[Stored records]
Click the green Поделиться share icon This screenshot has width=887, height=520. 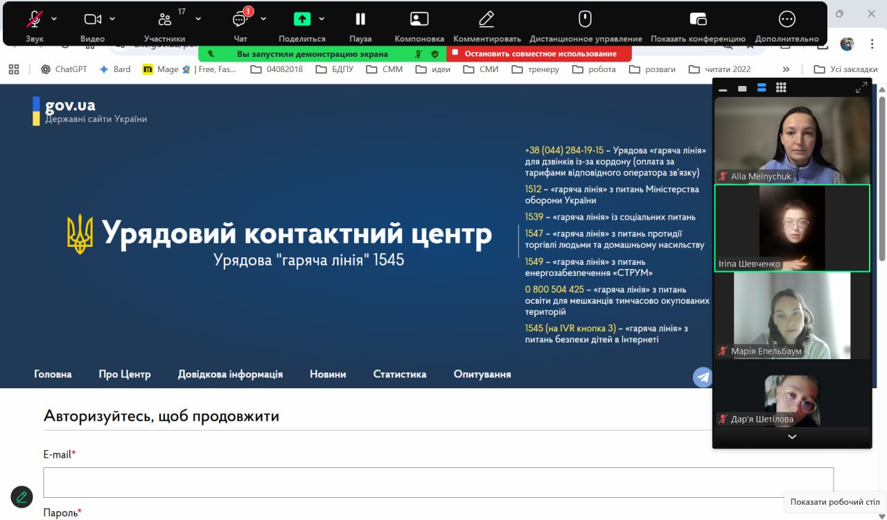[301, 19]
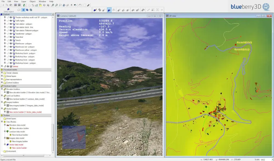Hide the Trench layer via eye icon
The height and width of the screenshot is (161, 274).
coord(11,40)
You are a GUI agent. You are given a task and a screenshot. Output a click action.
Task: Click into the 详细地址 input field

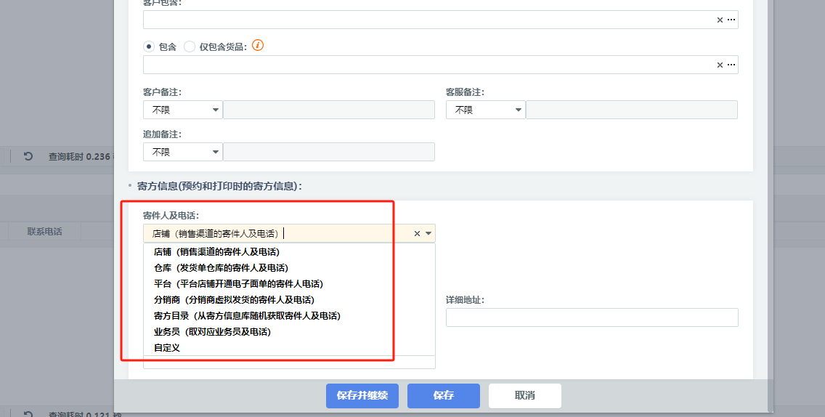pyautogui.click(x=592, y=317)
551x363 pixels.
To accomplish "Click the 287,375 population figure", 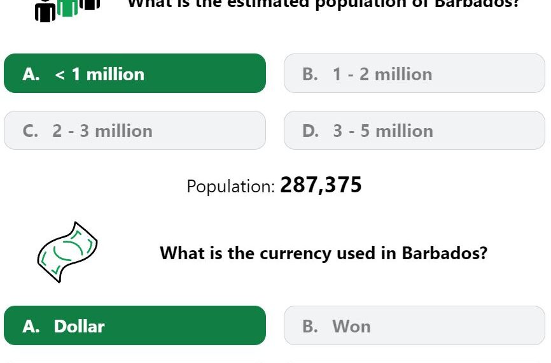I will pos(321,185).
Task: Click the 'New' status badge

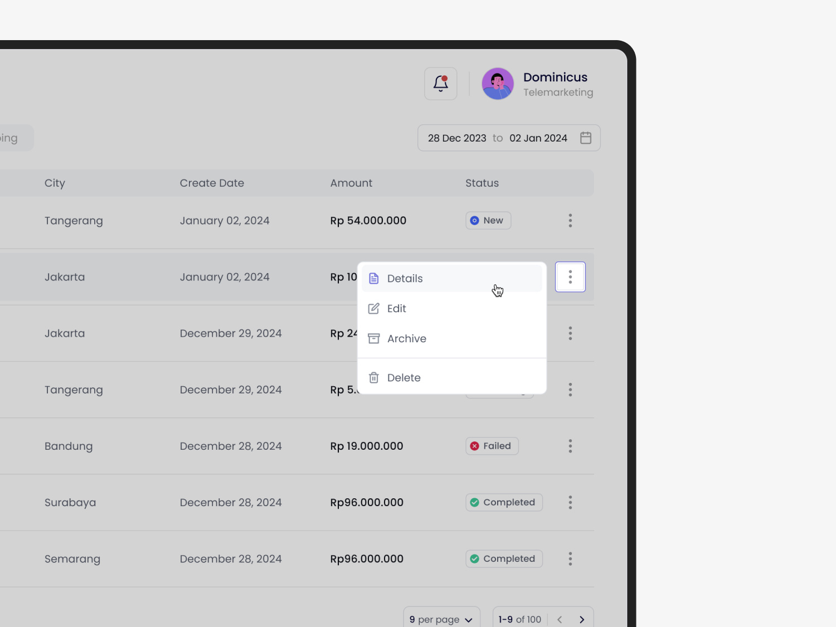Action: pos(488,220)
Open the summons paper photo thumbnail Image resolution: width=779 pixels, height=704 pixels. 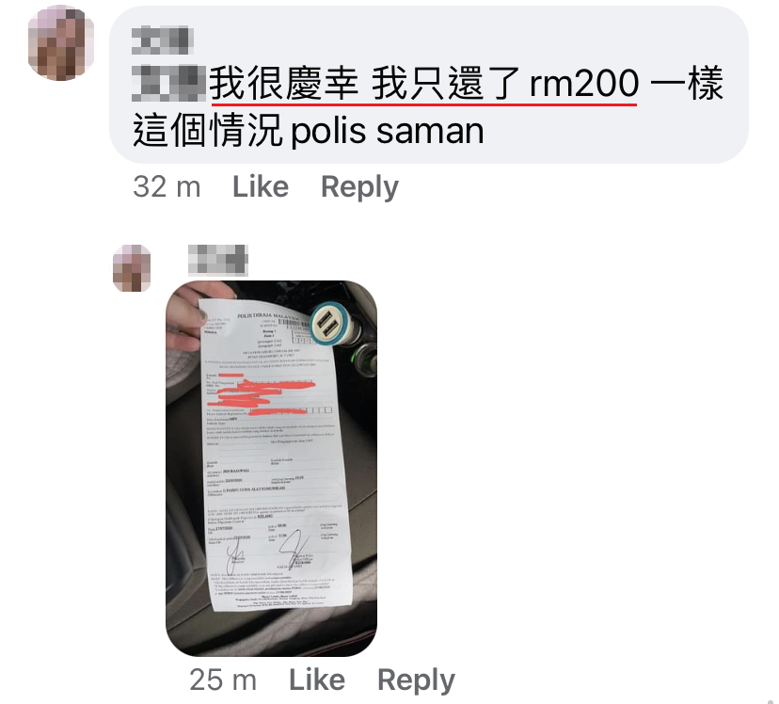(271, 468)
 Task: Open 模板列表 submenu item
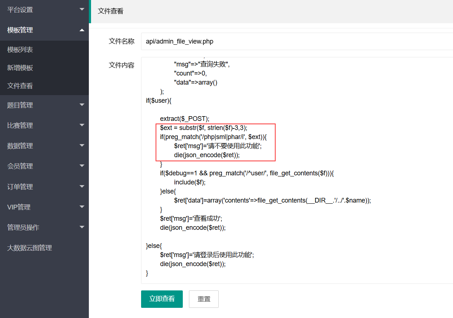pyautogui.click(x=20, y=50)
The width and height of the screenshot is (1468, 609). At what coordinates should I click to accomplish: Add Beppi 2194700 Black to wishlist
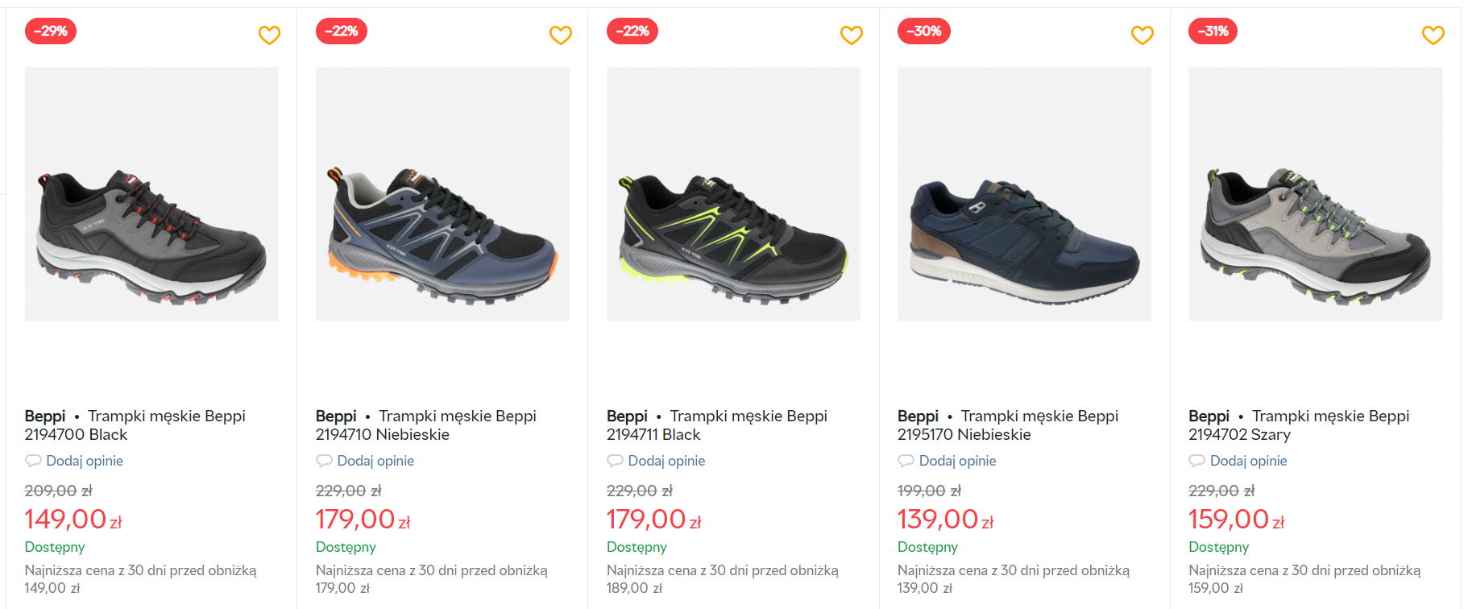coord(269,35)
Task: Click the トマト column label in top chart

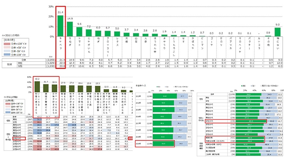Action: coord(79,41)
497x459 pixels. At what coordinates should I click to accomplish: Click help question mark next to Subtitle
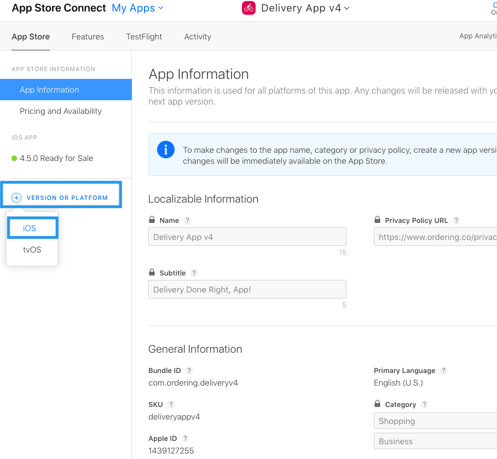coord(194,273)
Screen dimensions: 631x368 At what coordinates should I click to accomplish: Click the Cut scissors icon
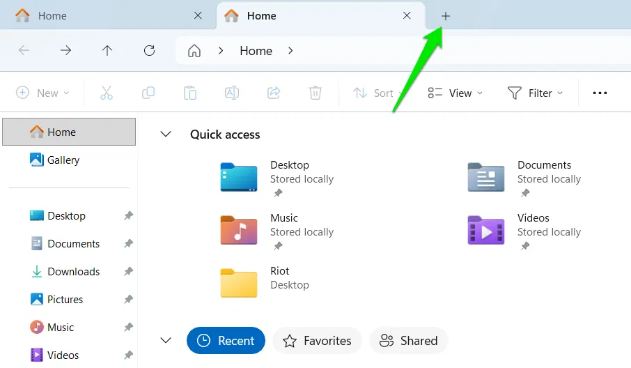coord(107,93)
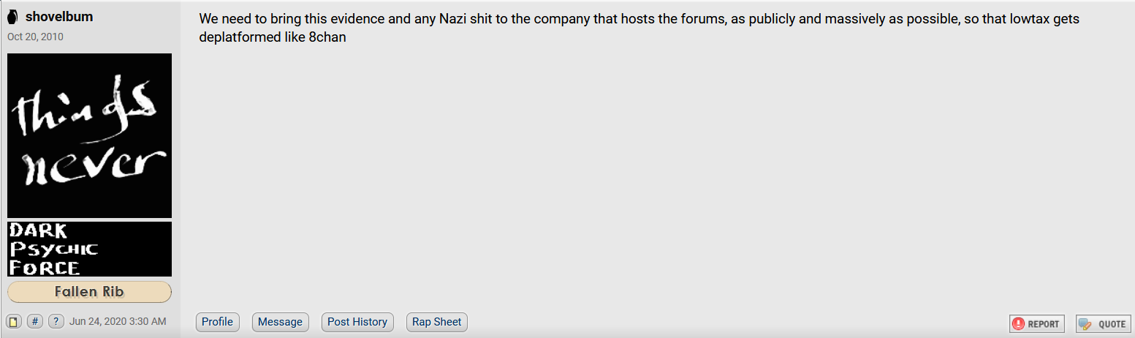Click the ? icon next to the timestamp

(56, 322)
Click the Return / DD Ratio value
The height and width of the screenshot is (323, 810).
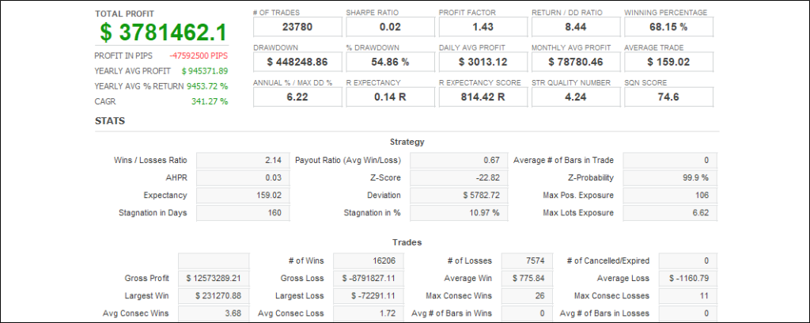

Problem to solve:
Leaving the pictures out, give again word for word each line from the one holding "Click the Return / DD Ratio value" through the end of the records.

Written solution:
Click the Return / DD Ratio value
The height and width of the screenshot is (323, 810).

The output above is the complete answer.